Reconstruction of gene neighborhoods

Gene neighborhoods for the 41 compared genomes were reconstructed as previously described [25]. Briefly, the collection of clusters of orthologous groups of proteins from complete genomes (COGs) [28] was used as the source of information on orthologous relationships for detecting conserved gene pairs. For the purpose of this analysis only 'highly conserved' gene pairs were considered, that is, those formed by genes from two COGs that were present in the same orientation and separated by less than three genes in at least 10 of the compared genomes. This conservative approach was adopted in order to ensure that all analyzed gene pairs belong to the same operon. At the next step, overlapping gene pairs were joined in triplets; each triplet was required to exist in at least one genome. Overlapping triplets were used to construct gene arrays by run search in an oriented graph; a gene array may or may not be found in its entirety in any available genome. Finally, gene arrays that shared at least three COGs were clustered into neighborhoods by using a single-linkage clustering algorithm [25]. Conserved gene pairs that did not belong to the reconstructed gene arrays were also analyzed.

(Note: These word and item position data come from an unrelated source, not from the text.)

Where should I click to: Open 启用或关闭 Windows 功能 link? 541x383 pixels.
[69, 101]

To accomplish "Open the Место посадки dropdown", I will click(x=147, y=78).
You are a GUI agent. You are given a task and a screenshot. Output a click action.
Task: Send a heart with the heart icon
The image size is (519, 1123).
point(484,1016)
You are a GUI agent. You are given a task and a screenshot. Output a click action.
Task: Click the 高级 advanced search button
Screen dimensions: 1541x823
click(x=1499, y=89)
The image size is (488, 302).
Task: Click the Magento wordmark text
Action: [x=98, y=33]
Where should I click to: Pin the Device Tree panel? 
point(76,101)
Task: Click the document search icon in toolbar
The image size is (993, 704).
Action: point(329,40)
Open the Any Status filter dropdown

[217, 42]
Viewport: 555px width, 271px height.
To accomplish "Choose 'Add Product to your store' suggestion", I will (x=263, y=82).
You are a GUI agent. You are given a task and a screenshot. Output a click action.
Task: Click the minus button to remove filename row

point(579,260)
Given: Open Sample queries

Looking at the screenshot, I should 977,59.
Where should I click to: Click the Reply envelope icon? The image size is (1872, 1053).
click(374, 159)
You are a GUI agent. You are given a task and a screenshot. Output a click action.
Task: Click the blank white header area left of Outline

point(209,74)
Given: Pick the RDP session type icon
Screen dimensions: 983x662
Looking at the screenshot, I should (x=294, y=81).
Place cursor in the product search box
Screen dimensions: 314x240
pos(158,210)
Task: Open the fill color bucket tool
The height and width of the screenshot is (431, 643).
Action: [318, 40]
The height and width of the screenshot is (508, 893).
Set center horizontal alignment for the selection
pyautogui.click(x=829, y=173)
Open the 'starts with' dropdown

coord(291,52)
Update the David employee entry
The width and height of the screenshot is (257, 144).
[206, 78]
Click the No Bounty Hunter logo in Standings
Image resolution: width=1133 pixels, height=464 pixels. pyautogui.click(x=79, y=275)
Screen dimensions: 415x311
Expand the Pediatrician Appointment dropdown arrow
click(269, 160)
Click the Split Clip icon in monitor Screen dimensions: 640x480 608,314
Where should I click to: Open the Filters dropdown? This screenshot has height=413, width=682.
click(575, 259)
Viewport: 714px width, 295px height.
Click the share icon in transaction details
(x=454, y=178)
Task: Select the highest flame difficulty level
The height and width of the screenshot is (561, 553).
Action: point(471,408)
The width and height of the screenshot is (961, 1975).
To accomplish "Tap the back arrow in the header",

Searching for candidate horizontally transferred genes

The protein sequences encoded by the genes of each neighborhood were searched against the non-redundant protein sequence database (NCBI, NIH, Bethesda) using the BLASTP program. The BLAST hits were analyzed to identify their potential phylogenetic affinity. For each protein, the best hits were identified to the taxon to which the given species belongs (hereinafter, reference taxon) and to other major taxa; hits to closely related species were disregarded (see Table 1S in the additional data file). Proteins that had more significant (lower E-value) hits to a non-reference taxon than to the reference taxon were considered candidates for horizontal transfer and the respective orthologous protein clusters were subject to further phylogenetic analysis as described in the next section. If phylogenetic analysis indicated that a particular gene was likely to be horizontally transferred, phylogenetic trees were built also for the genes predicted to belong to the same operon. When different phylogenetic affinities were found for genes of the same predicted operon, this operon was considered to be 'mosaic'.

Phylogenetic analysis

Multiple protein sequence alignments were constructed using the T-Coffee program [29] and positions containing >70% gaps were excluded. Distance trees were constructed by using the least-square method as implemented in the FITCH program of the PHYLIP package [30, 31]. The least-square trees were subjected to maximum-likelihood local rearrangement using the ProtML program of the MOLPHY package, with the JTT-F model of amino acid substitutions [32, 33]. The resulting trees are a surrogate for maximum-likelihood phylogenies; exhaustive maximum-likelihood tree construction is impractical for the number of species analyzed here. Bootstrap analysis was performed for each maximum-likelihood tree using the Resampling of Estimated Log-Likelihoods (RELL) method as implemented in MOLPHY [3234]. Alternative placements of selected clades in maximum-likelihood trees were compared by using the rearrangement optimization (Kishino-Hasegawa) method as implemented in the ProtML program [34].

Additional data file

Additional data, including schematics of operon organization and phylogenetic trees for all gene clusters listed in Table 2, are available in an additional data file (Additional data file 1).